* _INSTRUCTIONS FOR THE TASK_
Check each line of the material, and show the ones that include the word "computer".

* _MATERIALS PROVIDED_
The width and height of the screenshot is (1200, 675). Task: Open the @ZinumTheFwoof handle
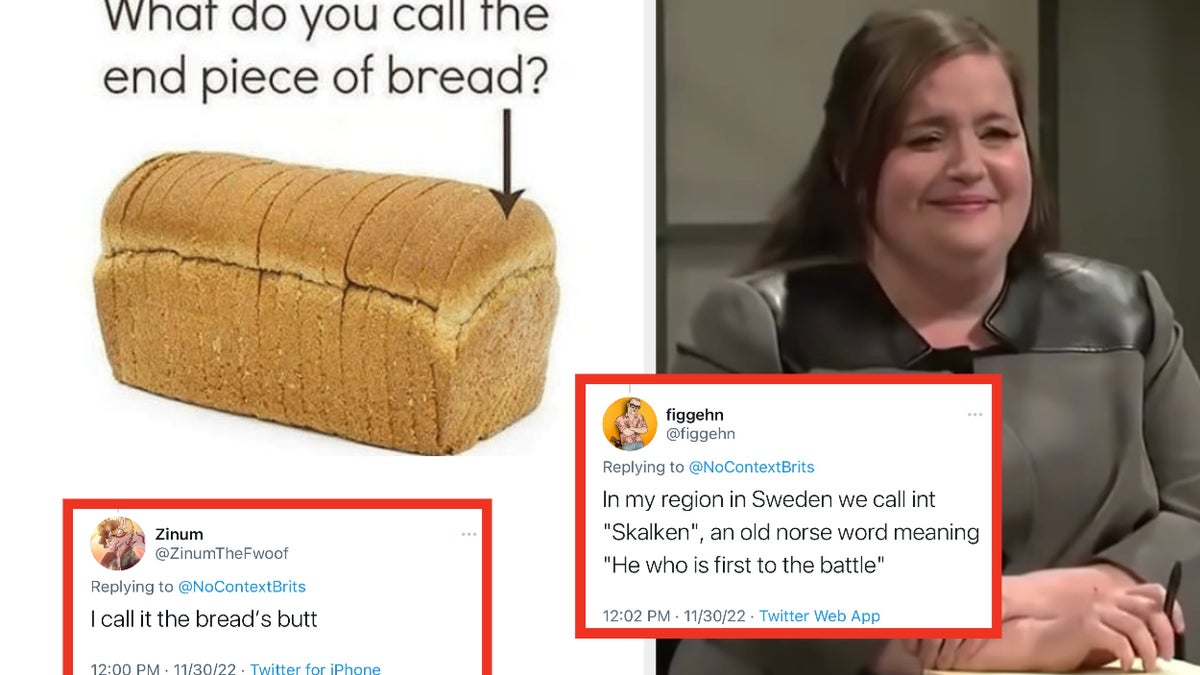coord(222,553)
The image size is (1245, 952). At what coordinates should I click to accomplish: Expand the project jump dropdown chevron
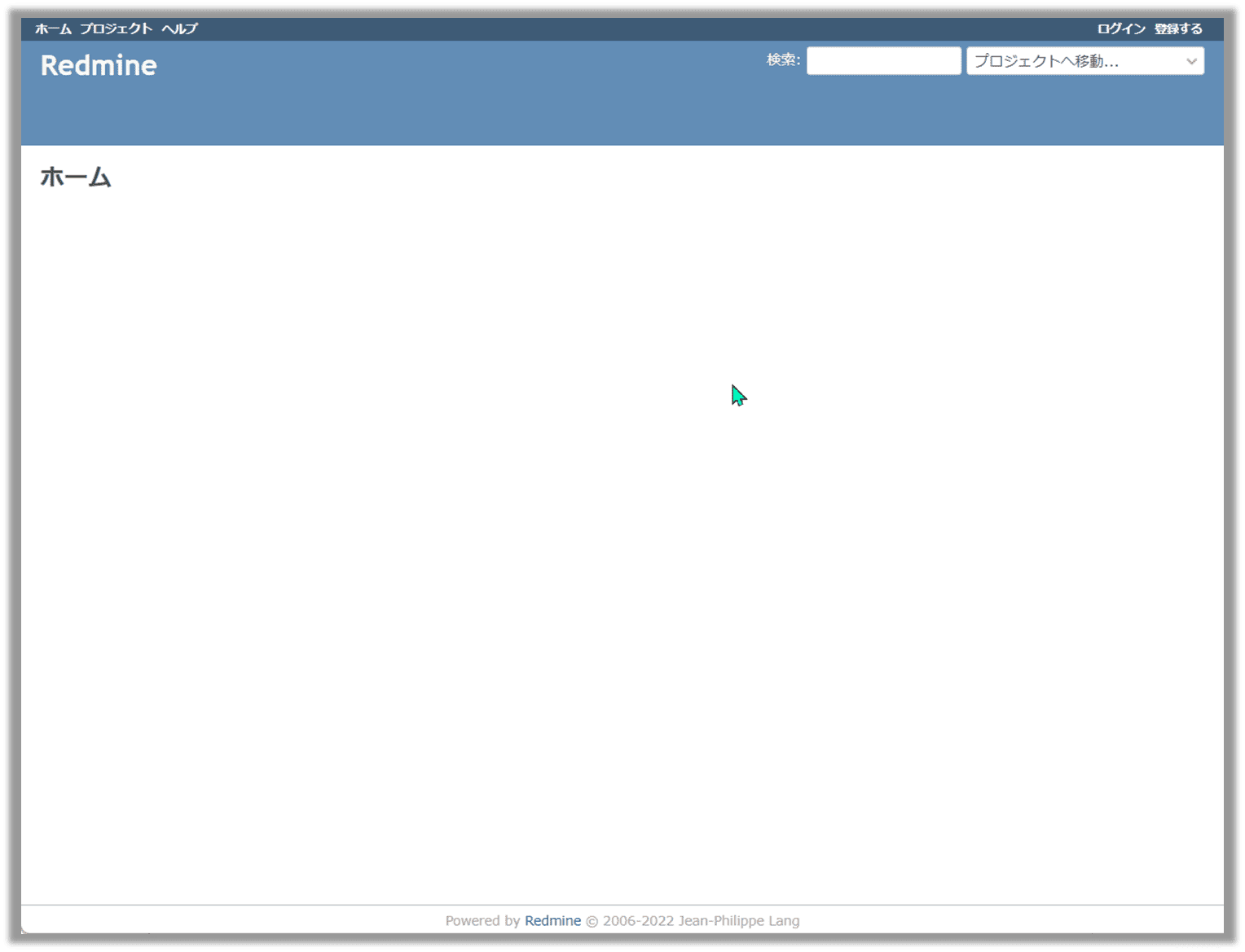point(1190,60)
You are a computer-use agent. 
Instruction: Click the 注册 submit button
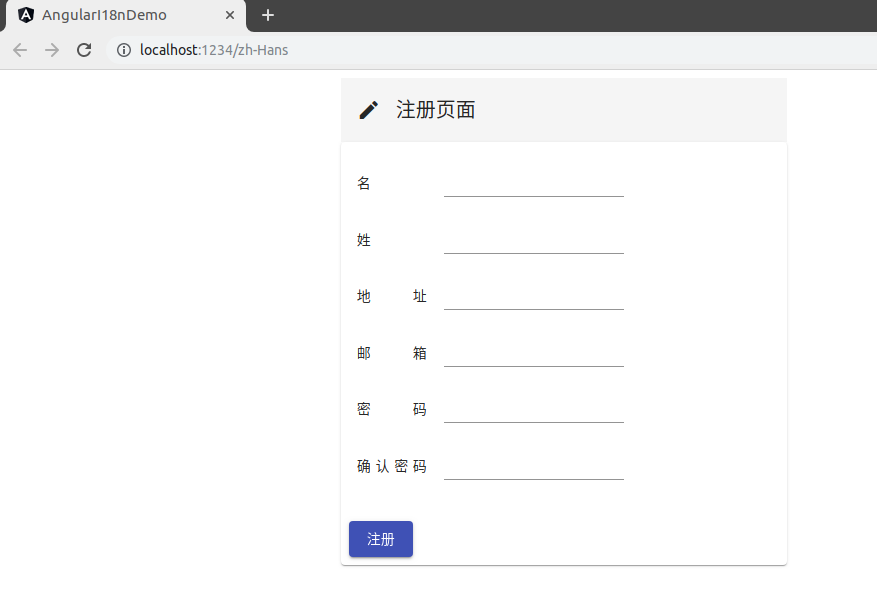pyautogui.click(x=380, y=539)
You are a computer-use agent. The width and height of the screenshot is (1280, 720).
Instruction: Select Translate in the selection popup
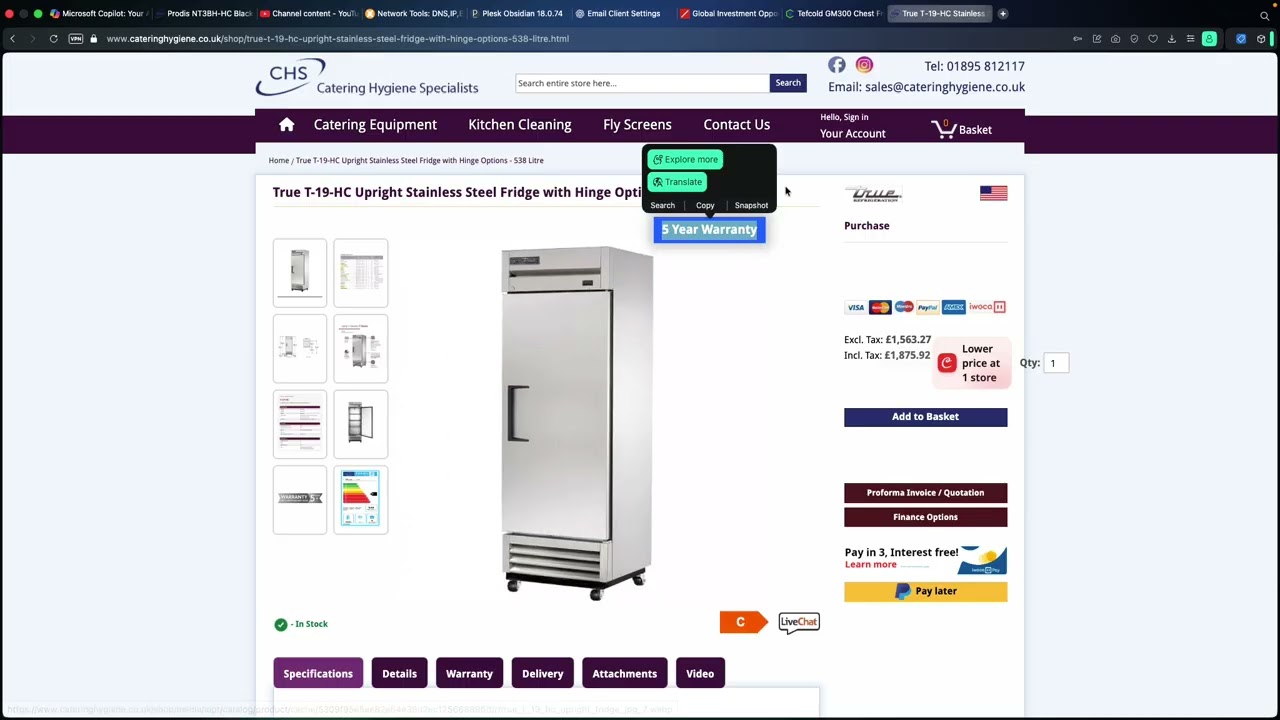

==

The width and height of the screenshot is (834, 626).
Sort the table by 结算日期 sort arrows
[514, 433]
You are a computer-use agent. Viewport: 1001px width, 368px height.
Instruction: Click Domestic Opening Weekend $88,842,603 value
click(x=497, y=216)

--

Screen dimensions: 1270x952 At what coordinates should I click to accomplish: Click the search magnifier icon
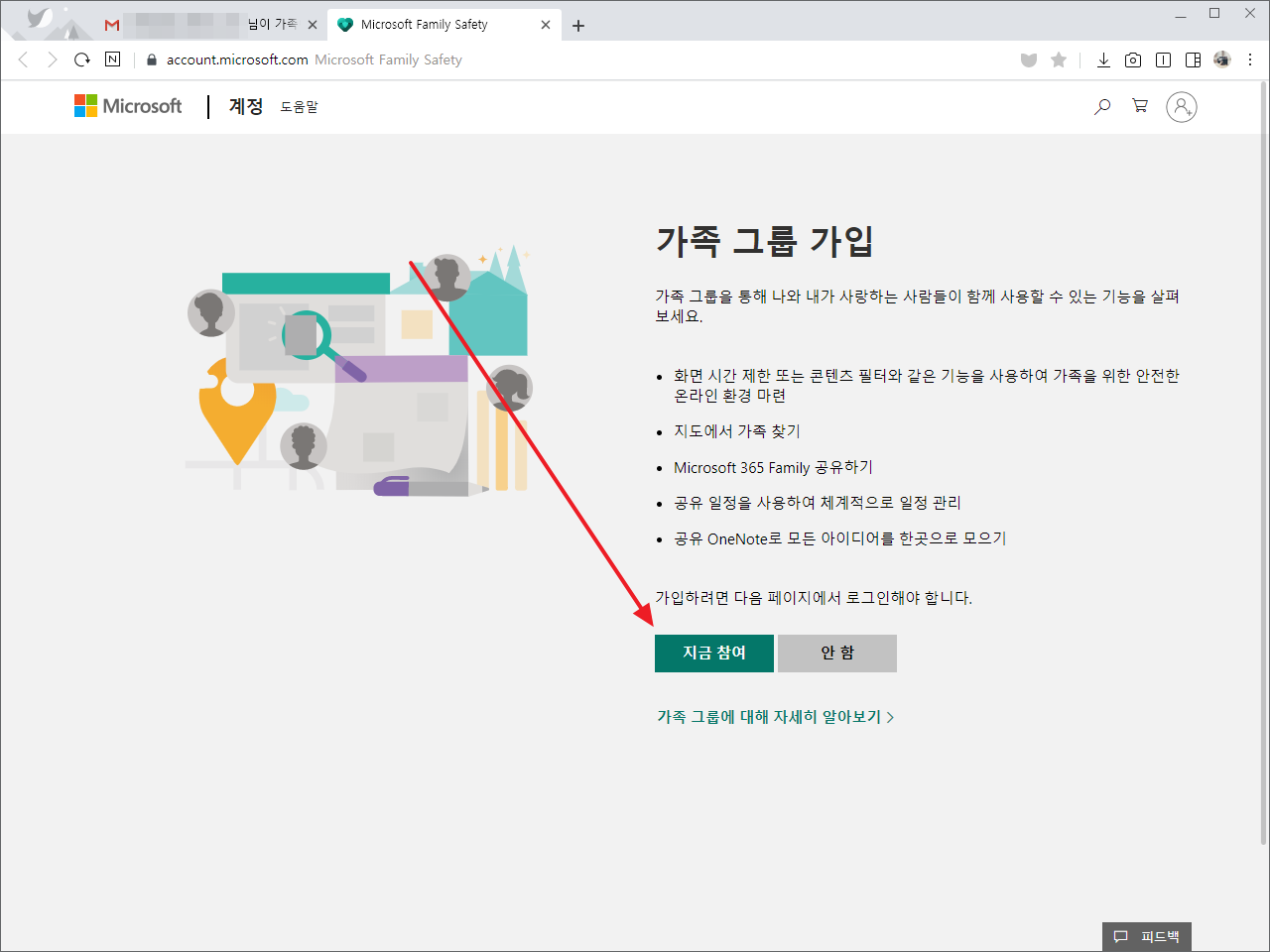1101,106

* _RESULT OF THIS TASK_
You are a computer-use agent. 
You are a computer-use agent. The width and height of the screenshot is (1280, 720).
You are a computer-use agent. Viewport: 1001px width, 368px height.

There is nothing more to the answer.